Sąd Okręgowy oddalił również żądanie o ustalenie, że pozwany ponosi odpowiedzialność za szkody wynikłe z wypadku, jakiemu uległ powód w dniu 8 maja 2000 r., a które mogą ujawnić się w przyszłości. Wskazał na to, że szkody na osobie nie zawsze powstają jednocześnie ze zdarzeniem, które wywołało uszkodzenie ciała i że poszkodowany z reguły nie może w chwili wszczęcia procesu dochodzić wszystkich roszczeń, jakie mogą mu przysługiwać z określonego stosunku prawnego. Przyznał też, że przepis art. 189 k.p.c. nie stoi na przeszkodzie jednoczesnemu wytoczeniu powództwa o świadczenie i o ustalenie w sytuacji, gdy ze zdarzenia wyrządzającego szkodę w postaci uszkodzenia ciała lub wywołania rozstroju zdrowia przysługują już poszkodowanemu określone świadczenia, ale z tego samego zdarzenia mogą się ujawnić w przyszłości inne jeszcze szkody, których dochodzenie nie jest na razie możliwe. Uznał jednak, że w niniejszej sprawie powód nie ma interesu prawnego, aby domagać się ustalenia odpowiedzialności pozwanego za szkody, które mogą wystąpić w przyszłości. W ocenie Sądu ten interes istniałby, gdyby istotnie należało usunąć stan niepewności na wypadek powstania ewentualnych skutków uszkodzenia ciała powoda po upływie terminu określonego w przepisie art. 442 § 1 k.c.

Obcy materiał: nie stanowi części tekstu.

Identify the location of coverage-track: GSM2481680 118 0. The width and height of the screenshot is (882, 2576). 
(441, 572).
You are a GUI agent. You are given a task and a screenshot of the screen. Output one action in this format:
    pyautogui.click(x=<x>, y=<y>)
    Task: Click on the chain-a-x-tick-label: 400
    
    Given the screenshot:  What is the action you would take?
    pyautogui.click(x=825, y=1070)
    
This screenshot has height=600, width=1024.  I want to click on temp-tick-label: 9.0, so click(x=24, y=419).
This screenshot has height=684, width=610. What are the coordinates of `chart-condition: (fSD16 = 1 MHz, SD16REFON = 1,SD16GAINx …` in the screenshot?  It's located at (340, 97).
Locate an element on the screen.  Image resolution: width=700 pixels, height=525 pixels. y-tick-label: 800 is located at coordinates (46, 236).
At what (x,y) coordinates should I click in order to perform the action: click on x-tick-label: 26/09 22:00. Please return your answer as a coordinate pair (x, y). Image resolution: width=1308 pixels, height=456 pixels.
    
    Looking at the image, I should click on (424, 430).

Sąd Okręgowy zauważył, że powód doznał wypadku 16 lat temu i od tego czasu przeszedł dwie operacje, długotrwałe leczenie i rehabilitację. U powoda leczenie zostało już co do zasady zakończone, stan urazu kręgosłupa jest utrwalony i choć nie istnieją szanse na jego całkowity powrót do zdrowia, to jednak nie wystąpią w przyszłości takie zmiany pourazowe, których obecnie nie można by przewidzieć.
Apelację od tego wyroku wniosły obie strony.
Pozwany zaskarżył wyrok w całości w zakresie rozstrzygnięcia z pkt I. zasądzającego tytułem zadośćuczynienia kwotę 45.000 zł z ustawowymi odsetkami, z pkt III. znoszącego wzajemnie koszty zastępstwa procesowego pomiędzy stronami, z punktu IV. zasądzającego na rzecz powoda kwotę 3.067,61 zł tytułem zwrotu kosztów procesu oraz z pkt V., w którym Sąd nakazał pobrać od pozwanego na rzecz Skarbu Państwa - Sądu Okręgowego (...) w W.kwotę 3.283,20 zł tytułem zwrotu wydatków ponoszonych tymczasowo ze środków Skarbu Państwa.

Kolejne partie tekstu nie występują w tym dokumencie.